One of the wonders of drinking in the Czech Republic is that you can get unpasteurized and unfiltered version of the well known beers, which really shows the difference between beer handled lovingly and beer being mass produced for a global market. Of course this is beer that does not travel well. There are similarities, like British cask ale and the wonderful Rodenbach Foederbier, where they had to figure out a distribution chain to keep it fresh and avoid the yeast running amok.
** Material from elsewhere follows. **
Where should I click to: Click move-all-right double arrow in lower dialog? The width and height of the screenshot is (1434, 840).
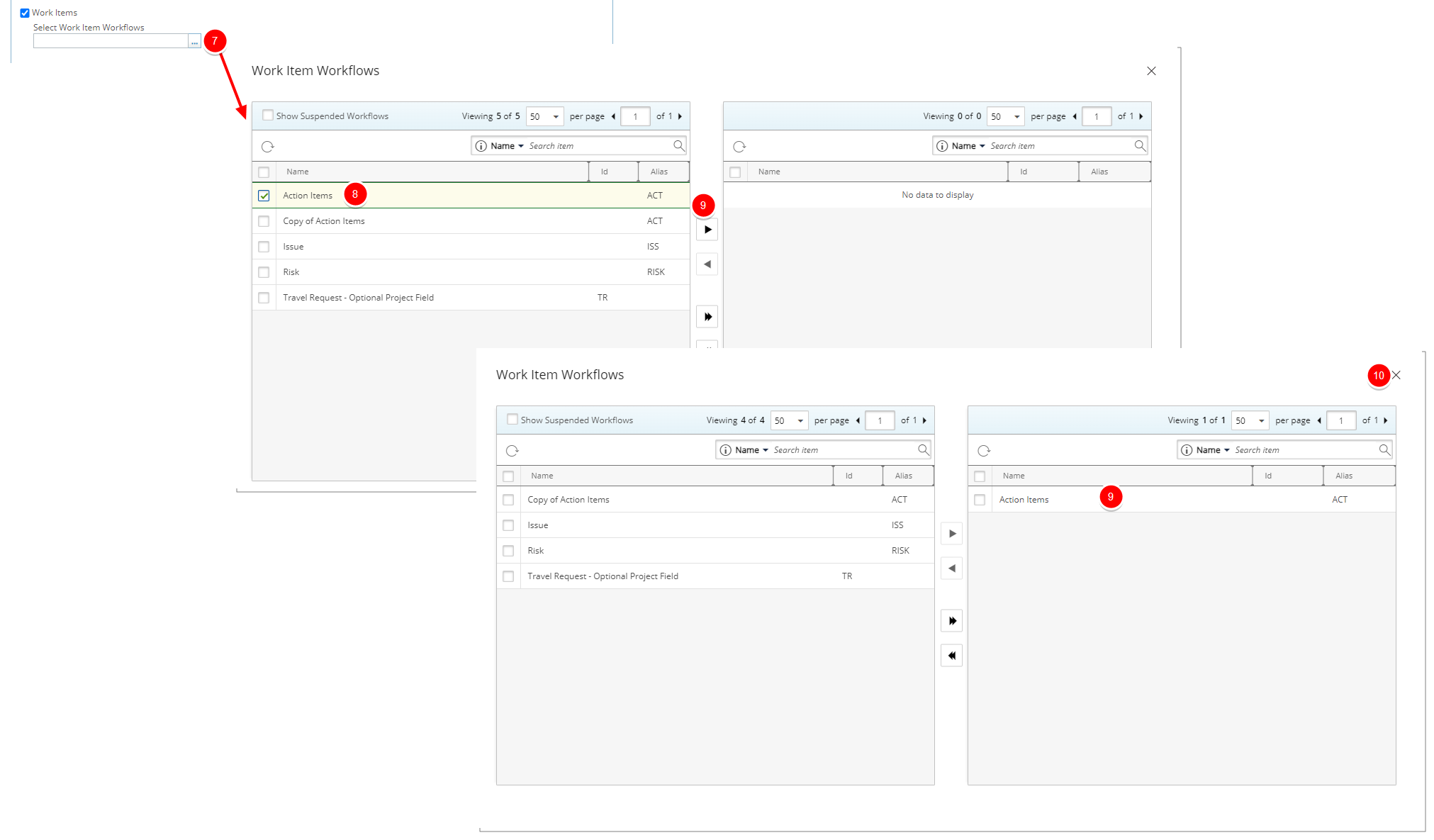(951, 621)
One place in Prague to enjoy the yeast beer or the kroužkovaný ležák is the Budvarka Dejvice. It is in Evan Rail’s book, and it was just five minutes walk from my hotel, close to the Dejvická Metro station in the area behind the castle.
This is a neighbourhood place, with the regulars sipping their beers. The place looks fairly new. There is a bar in front and it looked more restaurant-like in the back. The atmosphere is a bit gloomy, perhaps, but the service is swift and attentive.
The yeast lager? Grain, breakfast cereals. Chewy maltiness. Soft, and round, and then the bitterness is left on the tongue crying out for another sip. I tried their dark lager, too, but this was no match. Malty, almost dessert-like sweetness. Not bad, but not outstanding like their flagship.
I wanted a snack, so I ordered stinking potatoes from the menu. These were deep fried, then gratinated with blue cheese. OK, but I’d like to develop this dish a bit further.